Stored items
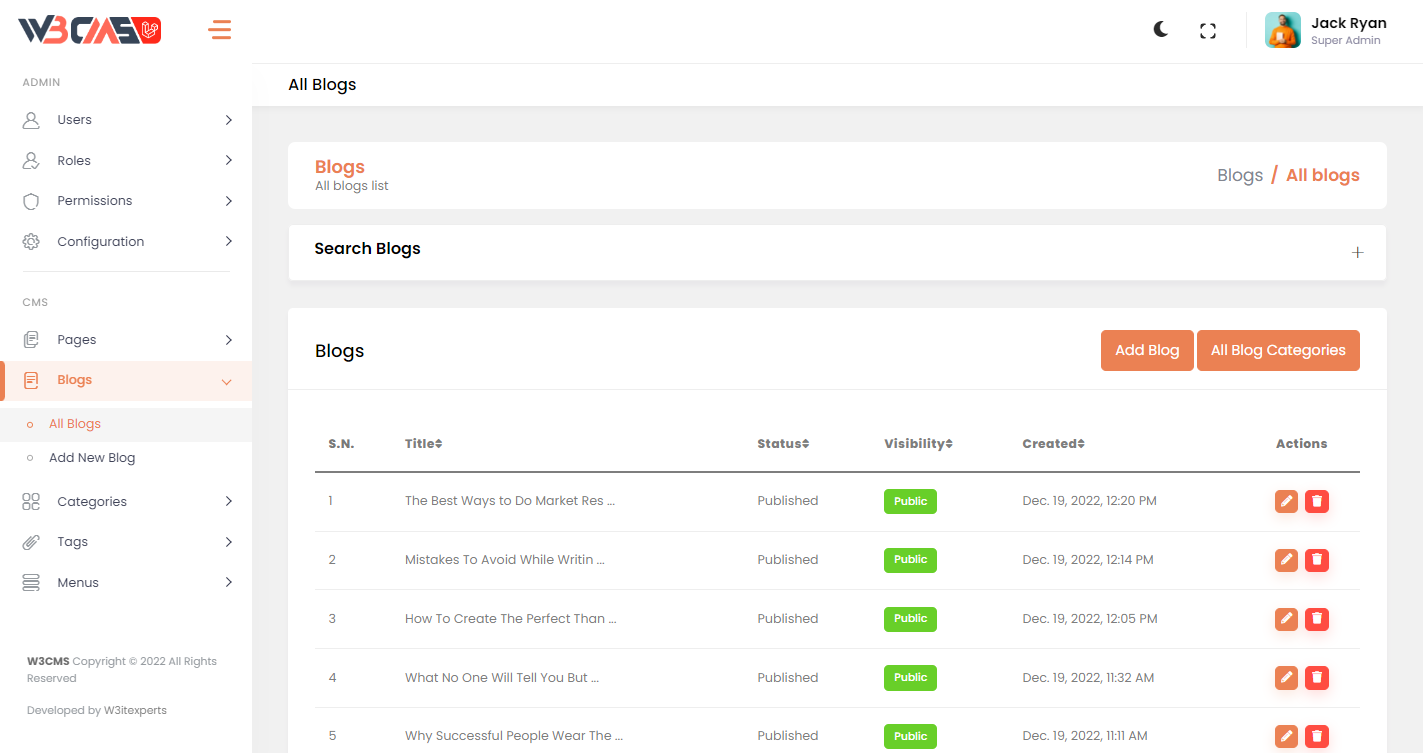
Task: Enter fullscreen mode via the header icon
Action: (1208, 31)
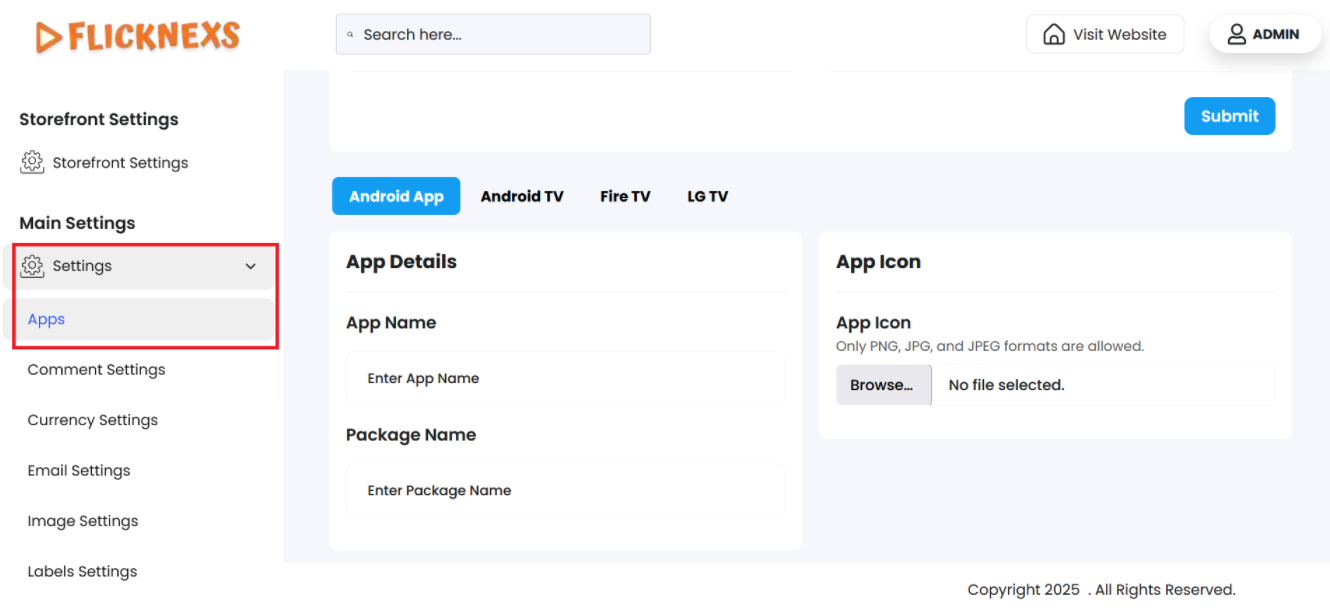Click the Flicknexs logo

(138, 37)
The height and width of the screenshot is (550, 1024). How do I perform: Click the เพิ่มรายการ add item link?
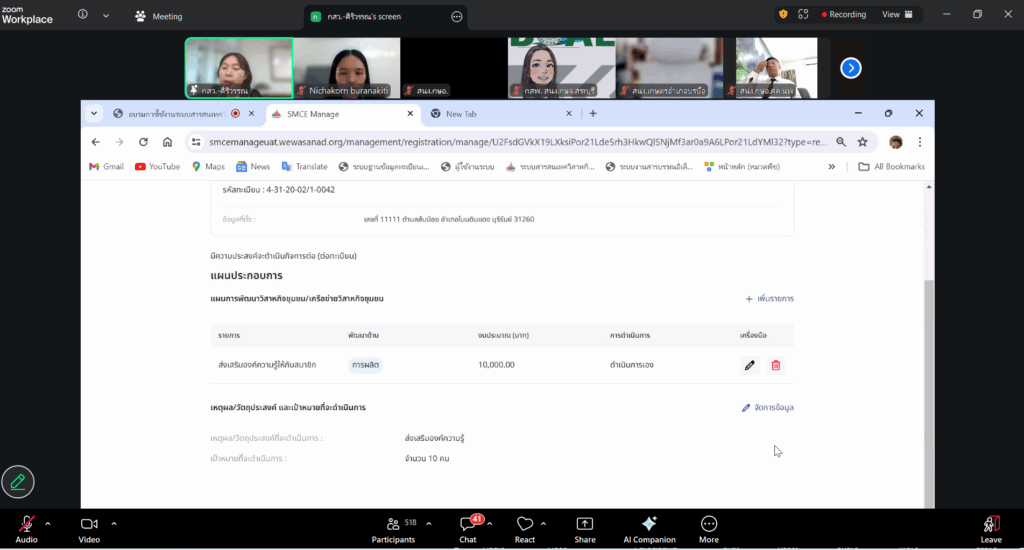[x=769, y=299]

▸ WHAT IS BEING ASKED
In the data, the line that contains "The height and" begins the part to write out; restate it and each line after it word for word through the end, with no pictures.

▸ RESPONSE FOR THIS EXERCISE
The height and width of the screenshot is (550, 1024). How do I perform: Click the เพิ่มรายการ add item link?
[x=769, y=299]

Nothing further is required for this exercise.